Secretary of Defense James Mattis re-scheduled a meeting, previously canceled on Sept. 30, with his Chinese counterpart amid “provocative” U.S. military missions in the South China Sea, The New York Times reported Thursday.
Mattis sat down with Chinese Defense Minister Wei Fenghe for an hour and a half Thursday to ease tensions between the U.S. and China, even inviting Wei to the states for further talks, the NYT reports.
Mattis has assured that the U.S. and China will “sort this out,” but military disputes in the South China Sea marred meetings between the two defense secretaries earlier in Mattis’s current trip to Asia, according to Reuters, and are becoming increasingly frequent and confrontational.
Reports of Mattis’s re-scheduled meeting with Wei coincide with a Thursday report that American B-52 bombers passed over the contested waters of the South China Sea Tuesday.
Two B-52 Stratofortress bombers “participated in a routine training mission in the vicinity of the South China Sea” flying from Guam over Chinese occupied islands in the South China Sea’s international waters Tuesday, according to Air Force officials.
China called the last flight of two U.S. bombers over the region in September “provocative,” according to the Associated Press, and a challenge to “China’s sovereignty,” when addressing an American plane that flew over the region in early September.
Pentagon officials did not offer any specific information on the planes’ flight path. B-52 bombers typically fly from Anderson Airbase on Guam, over the South China Sea, to Diego Garcia, an island with a U.S. air base in the Indian Ocean, according to the New York Times.
The U.S. Air Force participates in what officials call “Continuous Bomber Presence operations” supporting international freedom of navigation missions in the South China Sea.
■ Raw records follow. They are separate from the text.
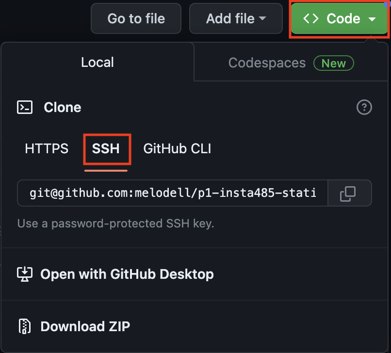Select the SSH clone option
The width and height of the screenshot is (391, 353).
[x=106, y=148]
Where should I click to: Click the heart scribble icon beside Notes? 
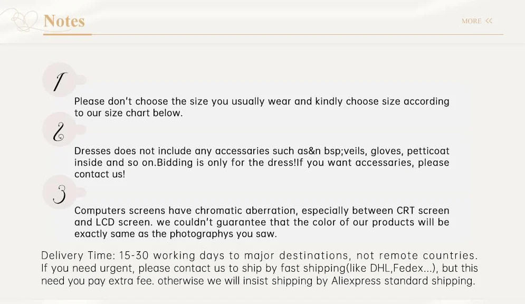[24, 20]

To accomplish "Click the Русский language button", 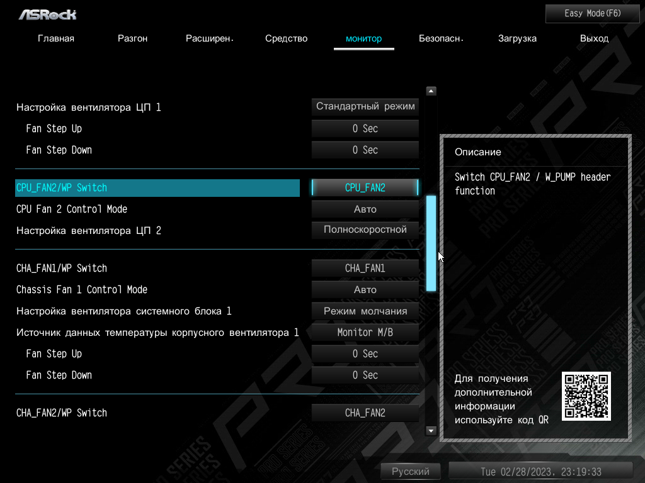I will (x=410, y=471).
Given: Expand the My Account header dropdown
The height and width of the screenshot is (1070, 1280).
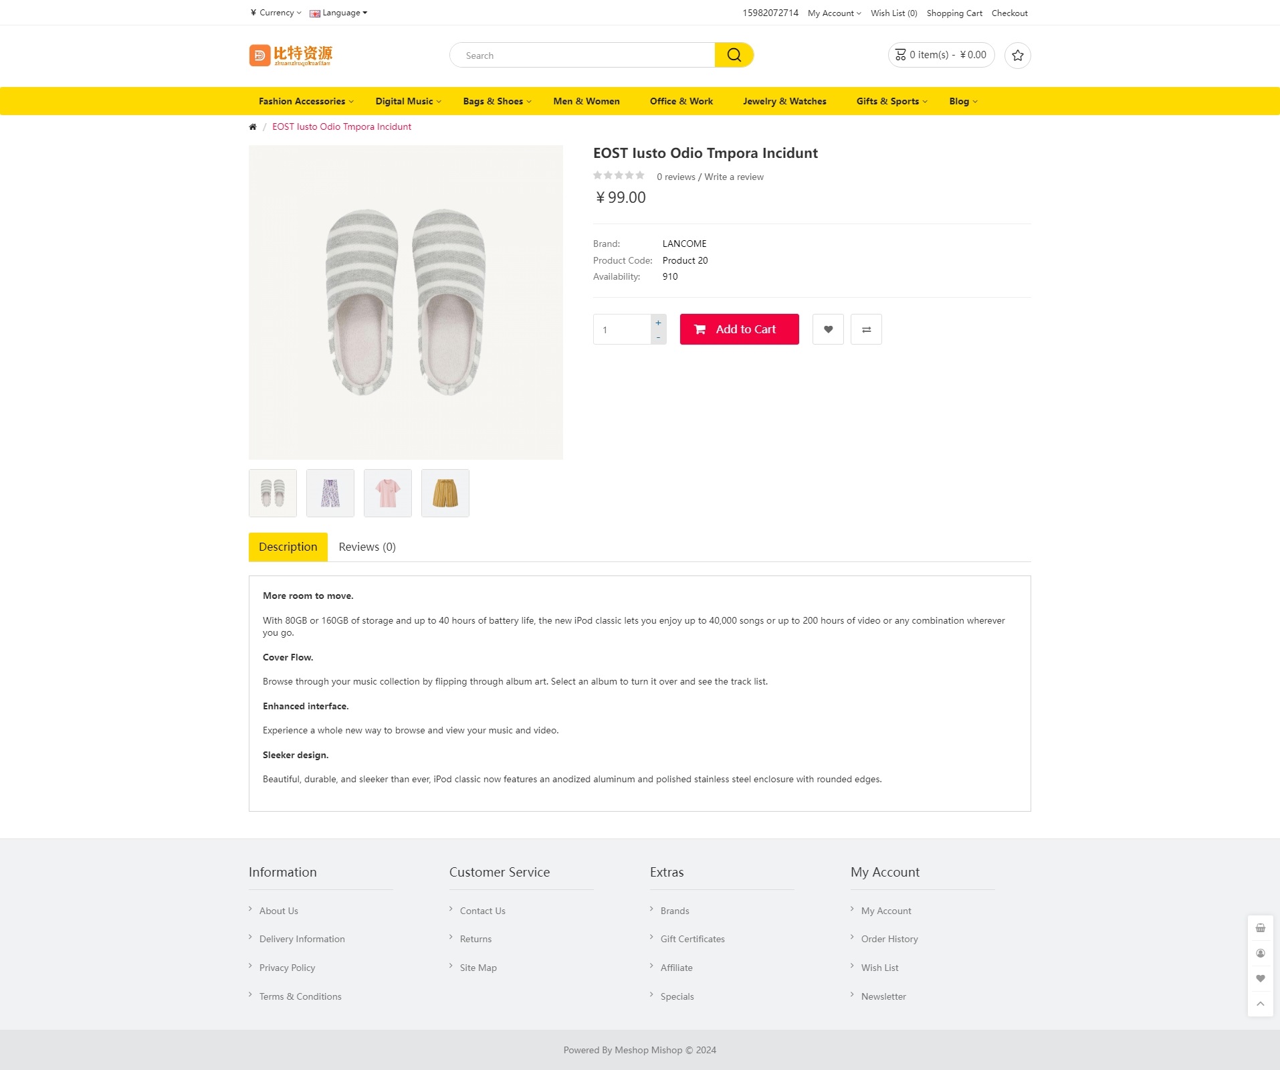Looking at the screenshot, I should 834,13.
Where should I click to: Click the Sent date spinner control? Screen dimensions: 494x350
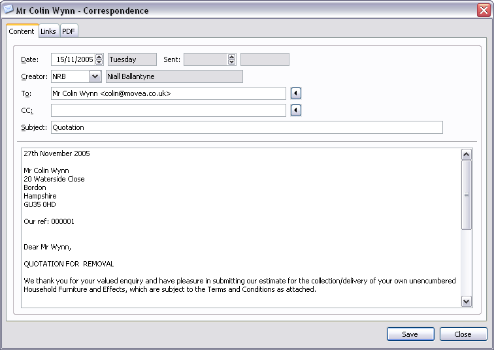(x=231, y=59)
U.S., Australian, Japanese, British, and various ASEAN nations continue to conduct military operations in the South China Sea despite Chinese claims and militarization of the international waters and sovereign islands of surrounding nations.
One such American mission in the area gained international attention when a Chinese destroyer appeared to attempt to ram the USS Decatur, an American destroyer, while it was in the region. While Mattis tries to smooth over rough relations with China, the military is not backing down.
“What we don’t want to do is reward aggressive behavior like you saw with the Decatur incident by modifying our behavior,” Deputy Assistant Secretary of Defense for South and Southeast Asia Joe Felter told CNN, Thursday.